Though Miami-Dade County is a Democratic stronghold, Republicans have controlled the office for 16 years, which has allowed them to exert considerable sway over the way local elections are conducted. And in a state that is typically decided on razor-thin margins, changes that make it easier for Democrats to turn out their voters could have a ripple effect on future statewide races, as well as on the presidential election in 2024.

“Having a strong mayor who is a registered Democrat for the first time in 16 years with Florida as a continuing political landscape is a big deal,” said Christian Ulvert, a Democratic consultant who is advising both Levine Cava and Biden’s Florida campaign.

This year, under the leadership of Carlos Gimenez, the county’s term-limited mayor who is now running as a pro-Trump Republican for Congress, Miami-Dade limited the number of ballot drop box locations, denied a plan by the Miami Heat basketball team to turn its arena into an early voting site and sent out mail-in ballots later than was allowed under state law. Democrats contend those efforts have suppressed turnout in the deep blue county.

Levine Cava’s campaign has courted national Democratic donors, pitching the national significance of the countywide race.
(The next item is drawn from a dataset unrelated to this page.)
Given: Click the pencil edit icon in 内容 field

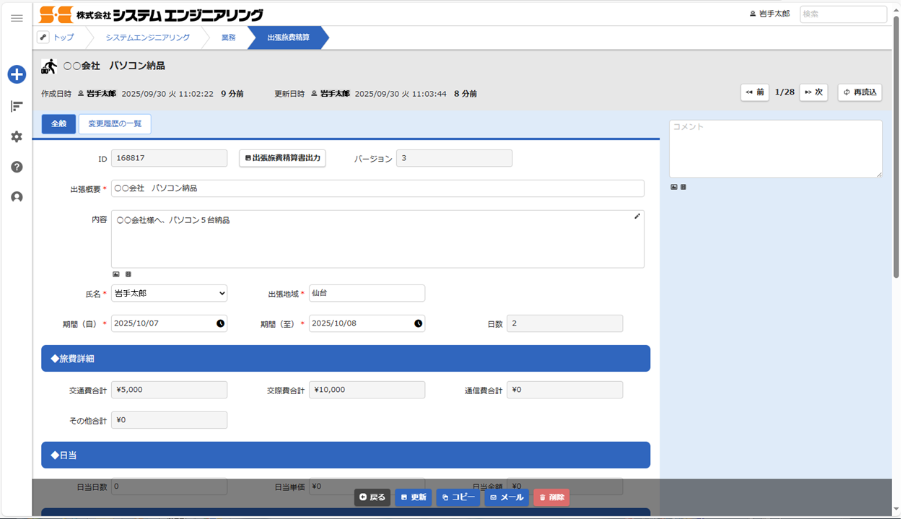Looking at the screenshot, I should coord(637,216).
She has raised over $6 million so far for her campaign and related political committee, disclosures show.

It’s a similar argument that Democrats who support legislative candidates have made as they try to convince donors to give: Though these campaigns may not have the same glimmer as a Senate or presidential race, they are cheaper and offer a considerable strategic upside.

“It is unquantifiably important to be investing in these state and local races because Republicans have for 30 or 40 years and have done so because they understand that these offices control the levers of power,” said Amanda Litman, a Democratic strategist who leads Run for Something, which supports down-ballot candidates. “Republicans understand this really, really well and have spent hundreds of millions of dollars winning them.”

Though Bloomberg is not donating directly to Levine Cava’s campaign, his $500,000 contribution to the Miami-Dade County Democratic Executive Committee will undoubtedly help. Other major contributors supporting Levine Cava include Democratic megadonor Donald Sussman, who has given over $1 million.

The money will be used to register Miami-Dade voters and knock on doors.

In a statement, Bloomberg highlighted the importance of Miami-Dade County.

“As one of the most diverse counties in Florida, Miami-Dade County is a particularly important county for a Democratic victory in Florida,” he said. “I’m glad to support the Miami-Dade Democratic Executive Committee’s work to directly reach voters and urge them to cast their ballots.”